# Blue JD



## MaelStrom (Jun 24, 2007)

Where i work we had a blue JD and hes like only an inch and doesnt seem to be growing much at all. Hes like 40$ and for his size and condition he is way over priced. I was thinking of just rasing him till hes like 3 or 4 inches in a ten gallon by himself( with maybe an oto or something). Do you think that would be ok? How long would it take?


----------



## Gourami Swami (Jul 4, 2006)

DOnt put him in a 10g IMO- we would not grow fast at all.

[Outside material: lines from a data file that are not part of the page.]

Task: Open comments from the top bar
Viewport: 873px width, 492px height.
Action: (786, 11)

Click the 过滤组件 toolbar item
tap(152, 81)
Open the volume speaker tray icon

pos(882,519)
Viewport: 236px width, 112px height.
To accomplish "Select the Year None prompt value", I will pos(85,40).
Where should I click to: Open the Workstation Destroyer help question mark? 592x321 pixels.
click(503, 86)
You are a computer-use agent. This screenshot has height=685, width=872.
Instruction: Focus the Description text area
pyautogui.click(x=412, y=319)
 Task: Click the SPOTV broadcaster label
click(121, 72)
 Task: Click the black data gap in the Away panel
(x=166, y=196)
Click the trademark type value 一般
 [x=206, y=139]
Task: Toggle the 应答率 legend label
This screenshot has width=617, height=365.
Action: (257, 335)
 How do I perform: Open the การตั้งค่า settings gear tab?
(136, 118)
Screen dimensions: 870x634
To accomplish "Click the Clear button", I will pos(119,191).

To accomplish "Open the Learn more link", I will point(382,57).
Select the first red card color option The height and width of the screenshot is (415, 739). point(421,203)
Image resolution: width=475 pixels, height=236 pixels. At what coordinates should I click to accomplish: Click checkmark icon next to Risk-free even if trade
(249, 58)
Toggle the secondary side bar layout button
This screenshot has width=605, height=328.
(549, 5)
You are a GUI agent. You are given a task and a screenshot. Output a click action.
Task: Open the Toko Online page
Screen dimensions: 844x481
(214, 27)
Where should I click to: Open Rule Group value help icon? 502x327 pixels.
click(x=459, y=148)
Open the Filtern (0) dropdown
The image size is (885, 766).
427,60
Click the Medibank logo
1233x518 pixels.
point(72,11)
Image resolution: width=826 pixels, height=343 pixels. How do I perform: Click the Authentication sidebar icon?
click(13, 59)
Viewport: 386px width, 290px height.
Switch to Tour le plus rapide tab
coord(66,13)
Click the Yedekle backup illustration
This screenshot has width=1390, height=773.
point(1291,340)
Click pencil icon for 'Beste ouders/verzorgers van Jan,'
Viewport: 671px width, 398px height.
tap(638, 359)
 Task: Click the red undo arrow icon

If you can set up maybe a 20 for him he should be 4 inches in about 8 months


----------



## shade2dope (Jan 21, 2007)

wow 40$ for a jd ill sell you mine for 30 its about 8 inchs


----------



## Gourami Swami (Jul 4, 2006)

Hes talking about a Blue JD.


----------



## sonofbreeder (Jul 17, 2005)

my dad had one of those in a 30 gallon with a bn pleco he had him 4 a year in there with just those 2 and out of no where he just died, he didn't grow over 3 inches in a year his lips was deformed to. we will never buy 1 again


----------



## Gourami Swami (Jul 4, 2006)

They are not the hardiest of fish, and should be kept in larger uarters than a 30 gallon. That probably wasnt THE cause of death but it could have contributed.

Anyways- Yeah, they are beautiful fish but hard to care for


----------